The music was different now, a Cheap Trick allegory about flying in the night. We sped on towards the ocean, and though she had no idea where I was taking her, I knew by her arms around me that she trusted me completely. And with that knowledge I trusted in the night.
Twin condominiums on the beach, their towers rose majestically stories above us. The sound of the waves crashing on the shore and Berlin sensuously pulsing from my speakers surrounded us. It had been almost a year since we had been on this spot together, but she remembered it as the place where we shared our first kiss. A crazy, stupid, clumsy thing it had been – two drunken friends hedging curfews and experimenting. There hadn’t been any romance or rhythm, just beer-flavored lust and sweaty palms.

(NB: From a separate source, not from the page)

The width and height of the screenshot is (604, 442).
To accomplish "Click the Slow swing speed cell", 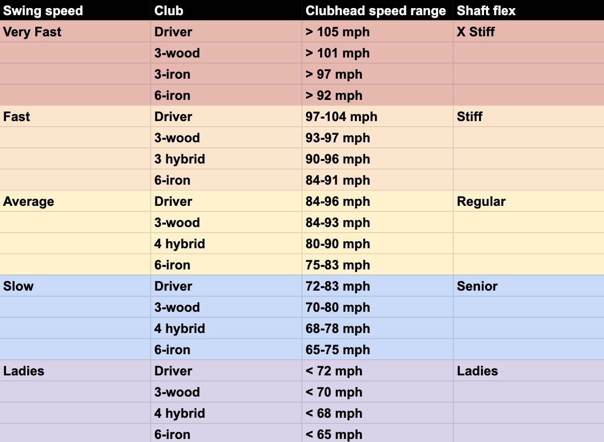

But now we had returned, a lifetime’s full of experiences and loves had matured us beyond the time that had passed. As a lover I cradled her face in my hands, and as a friend I told her I loved her; the words barely escaping my lips in more than a whisper. She knew, and she kissed me, and I wanted to cry at the perfection of it all.
We held each other close and tight, and the rest of the universe melted away leaving only the two of us there: lovers and friends in a million inexplicable ways. We smiled and we giggled and we laughed until we cried at the craziness of life. I reached behind me, and our song came out of the speakers, and we kicked off our shoes and fell down onto the beach.
We talked and we kissed, and we grew closer again, like we always did. We shared more in a few minutes of conversation than most married couples share in a lifetime. This time there was no beer and there was no lust. We saw ourselves in each other’s eyes, and we made love in the sand, and we said goodbye to our youth.
We fell asleep like that, and the alarm on my watch woke me up with just enough time to speed her home to her warm bed and flannel sheets. When we kissed goodnight, neither one of us wanted to part, but the rising sun was a harbinger of urgency and we went our separate ways.
She snuck into her house and our song remained on her mind even as she drifted off to sleep. I flew home with it blaring louder than I could sing. When I snuck into my house, there was a red rose and a heart-shaped pillow on my bed…and I knew they were from her.